In this post, we develop a machine learning model to predict forest fires.
Thank you for reading this post, don't forget to subscribe!Forest fires lead to deforestation, biodiversity loss, air pollution, soil erosion, and ecosystem disruption, causing severe environmental issues.
Contents
1. Application type
This is a classification project since the variable to be predicted is binary (fire or no fire).
The goal is to model the probability of a fire occurring according to the day, month, certain meteorological variables, and a series of indices developed by the FWI system.
2. Data set
The data set comprises a data matrix in which columns represent variables and rows represent instances.
The data file forestfires.csv contains the data needed to create the model.
Here, the number of variables is 9, and the number of instances is 515.
Variables
This data set contains the following variables that contain data measured in the northeast region of Portugal:
Temporal variable
month – Month of observation.
FWY system indices
- FFMC – Fine Fuel Moisture Code.
- DMC – Duff Moisture Code.
- DC – Drought Code.
- ISI – Initial Spread Index.
Weather variables
- temp – Temperature (°C).
- RH – Relative humidity (%).
- wind – Wind speed (km/h).
Target variable
class – Fire occurrence (1 = fire, 0 = not fire).
Instances
Each instance in the dataset represents the fire weather conditions of a specific area and month, including fuel moisture indices, temperature, humidity, wind speed, and whether a fire occurred.
The dataset contains 515 instances, split into 333 for training (80%), 45 for validation (10%), and 45 for testing (10%).
Statistics
We can perform a few related analytics once the data set is set up. First, we check the provided information and ensure that the data is of high quality.
You can calculate data statistics and create a table with the minimum, maximum, mean, and standard deviation for each variable.
The table below shows these values.
Distributions
Also, we can calculate the distributions for all variables. The following figure shows a pie chart with the proportion of fire (positives) and no fire (negatives) following our dataset.
As we can see, the number of fire cases is 45.4% of the samples, and non-fire fire represent approximately 54.6% of the pieces.
Input-target correlations
Finally, the input-target correlations might indicate what factors most influence fires.
Here, the different variables are a little correlated. Indeed, a forest fire depends on many factors simultaneously.
3. Neural network
The second step is to set a neural network representing the classification function. For this class of applications, the neural network is composed of:
- Scaling layer.
- Perceptron layers.
- Probabilistic layer.
Scaling layer
The scaling layer stores the input statistics from the data file and the chosen scaling method.
In this case, the min–max method is used, though mean–std scaling would give similar results.
Dense layers
The number of perceptron layers is 1. This perceptron layer has 8 inputs and 8 neurons.
Finally, we will set the binary probabilistic method for the probabilistic layer, as we want the predicted target variable to be binary.
Neural network graph
The following picture shows a graph of the neural network for this example.
The yellow circles represent scaling neurons, the blue circles perceptron neurons, and the red circles probabilistic neurons.

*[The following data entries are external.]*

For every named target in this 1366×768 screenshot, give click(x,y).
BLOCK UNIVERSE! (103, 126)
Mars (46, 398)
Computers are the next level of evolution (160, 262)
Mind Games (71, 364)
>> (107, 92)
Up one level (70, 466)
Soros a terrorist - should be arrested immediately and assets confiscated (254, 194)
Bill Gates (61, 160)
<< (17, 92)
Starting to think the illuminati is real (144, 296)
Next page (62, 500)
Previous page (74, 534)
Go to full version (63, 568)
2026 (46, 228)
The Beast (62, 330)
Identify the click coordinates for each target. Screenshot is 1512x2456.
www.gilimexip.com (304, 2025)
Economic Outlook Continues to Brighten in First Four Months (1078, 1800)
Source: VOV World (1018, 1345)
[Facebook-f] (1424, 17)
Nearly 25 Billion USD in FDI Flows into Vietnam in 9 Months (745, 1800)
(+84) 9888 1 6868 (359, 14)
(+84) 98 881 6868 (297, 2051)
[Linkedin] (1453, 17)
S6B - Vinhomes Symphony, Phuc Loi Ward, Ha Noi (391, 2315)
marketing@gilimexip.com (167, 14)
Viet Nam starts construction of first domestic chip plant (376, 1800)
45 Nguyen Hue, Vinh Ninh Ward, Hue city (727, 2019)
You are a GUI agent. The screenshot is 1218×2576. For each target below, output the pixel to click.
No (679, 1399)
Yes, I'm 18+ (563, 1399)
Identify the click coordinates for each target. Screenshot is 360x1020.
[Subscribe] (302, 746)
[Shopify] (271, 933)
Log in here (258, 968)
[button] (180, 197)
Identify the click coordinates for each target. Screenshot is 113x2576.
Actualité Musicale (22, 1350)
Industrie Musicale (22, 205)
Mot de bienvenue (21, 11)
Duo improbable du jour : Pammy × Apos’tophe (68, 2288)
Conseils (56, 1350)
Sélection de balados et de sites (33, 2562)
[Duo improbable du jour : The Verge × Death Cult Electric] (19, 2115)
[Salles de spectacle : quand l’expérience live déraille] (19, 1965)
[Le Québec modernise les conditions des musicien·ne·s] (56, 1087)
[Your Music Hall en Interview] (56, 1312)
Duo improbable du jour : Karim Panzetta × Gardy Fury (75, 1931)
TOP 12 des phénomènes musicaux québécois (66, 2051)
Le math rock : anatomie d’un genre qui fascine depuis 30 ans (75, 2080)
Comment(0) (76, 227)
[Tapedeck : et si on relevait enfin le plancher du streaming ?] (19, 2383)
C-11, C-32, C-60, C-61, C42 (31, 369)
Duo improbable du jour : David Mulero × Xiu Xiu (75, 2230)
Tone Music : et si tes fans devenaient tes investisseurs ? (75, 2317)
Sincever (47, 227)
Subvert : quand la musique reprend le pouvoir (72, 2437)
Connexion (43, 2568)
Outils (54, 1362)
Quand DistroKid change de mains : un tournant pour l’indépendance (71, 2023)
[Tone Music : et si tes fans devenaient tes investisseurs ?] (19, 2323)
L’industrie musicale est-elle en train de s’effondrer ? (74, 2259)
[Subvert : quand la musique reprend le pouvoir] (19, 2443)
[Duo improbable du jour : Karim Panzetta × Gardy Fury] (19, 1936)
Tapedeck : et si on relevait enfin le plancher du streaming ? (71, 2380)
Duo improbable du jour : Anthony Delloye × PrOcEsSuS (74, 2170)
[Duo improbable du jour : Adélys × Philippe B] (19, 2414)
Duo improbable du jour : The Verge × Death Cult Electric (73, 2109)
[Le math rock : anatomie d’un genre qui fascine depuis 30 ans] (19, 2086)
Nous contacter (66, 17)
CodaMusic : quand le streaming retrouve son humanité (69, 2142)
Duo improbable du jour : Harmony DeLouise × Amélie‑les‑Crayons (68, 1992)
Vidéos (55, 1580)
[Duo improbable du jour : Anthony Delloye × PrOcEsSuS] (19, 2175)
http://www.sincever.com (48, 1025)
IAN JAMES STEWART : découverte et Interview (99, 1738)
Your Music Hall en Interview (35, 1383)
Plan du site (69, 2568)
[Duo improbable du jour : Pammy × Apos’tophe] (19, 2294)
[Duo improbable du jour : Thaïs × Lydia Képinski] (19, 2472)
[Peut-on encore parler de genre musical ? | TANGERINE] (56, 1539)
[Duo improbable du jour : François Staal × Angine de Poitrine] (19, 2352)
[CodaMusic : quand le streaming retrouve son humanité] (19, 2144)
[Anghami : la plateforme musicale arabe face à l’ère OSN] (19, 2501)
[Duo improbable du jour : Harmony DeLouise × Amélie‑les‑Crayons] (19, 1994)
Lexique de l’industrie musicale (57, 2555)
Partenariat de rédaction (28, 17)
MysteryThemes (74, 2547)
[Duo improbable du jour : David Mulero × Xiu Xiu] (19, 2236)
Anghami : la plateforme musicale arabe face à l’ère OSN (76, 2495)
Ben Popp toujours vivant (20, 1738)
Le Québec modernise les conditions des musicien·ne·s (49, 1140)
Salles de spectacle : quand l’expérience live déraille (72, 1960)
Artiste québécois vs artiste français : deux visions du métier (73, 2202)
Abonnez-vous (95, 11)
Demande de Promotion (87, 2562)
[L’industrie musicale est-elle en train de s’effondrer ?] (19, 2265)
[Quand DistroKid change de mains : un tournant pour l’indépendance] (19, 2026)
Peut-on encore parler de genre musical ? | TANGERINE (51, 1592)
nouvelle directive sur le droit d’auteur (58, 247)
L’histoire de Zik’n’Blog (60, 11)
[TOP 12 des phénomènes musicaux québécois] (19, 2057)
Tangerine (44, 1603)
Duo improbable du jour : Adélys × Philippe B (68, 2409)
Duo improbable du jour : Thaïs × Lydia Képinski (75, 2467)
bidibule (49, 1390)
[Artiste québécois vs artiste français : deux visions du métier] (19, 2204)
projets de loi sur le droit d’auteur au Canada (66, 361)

The number of inputs is 8, and the number of outputs is 1.
4. Training strategy
The procedure used to carry out the learning process is called a training strategy. The training strategy is applied to the neural network to obtain the best possible performance. The type of training is determined by how the parameters in the neural network are adjusted.
This process is composed of two terms:
- A loss index.
- An optimization algorithm.
Loss index
The loss index that we use is the weighted squared error with L2 regularization. This is the default loss index for binary classification applications.
The learning problem is finding a neural network that minimizes the loss index. That is a neural network that fits the data set (error term) and does not oscillate (regularization term).
Optimization algorithm
The optimization algorithm that we use is the quasi-Newton method. This is also the standard optimization algorithm for this type of problem.
Training
The following chart shows how errors decrease with the iterations during training.
5. Model selection
The objective of model selection is to find the network architecture with the best generalization properties, which minimizes the error on the selected instances of the data set.
More specifically, we aim to develop a neural network with a selection error of less than 0.933 WSE, the current best value we have achieved.
Order selection algorithms train several network architectures with a different number of neurons and select the one with the smallest selection error.
The incremental order method starts with a few neurons and increases the complexity at each iteration.
6. Testing analysis
The last step is to test the generalization performance of the trained neural network.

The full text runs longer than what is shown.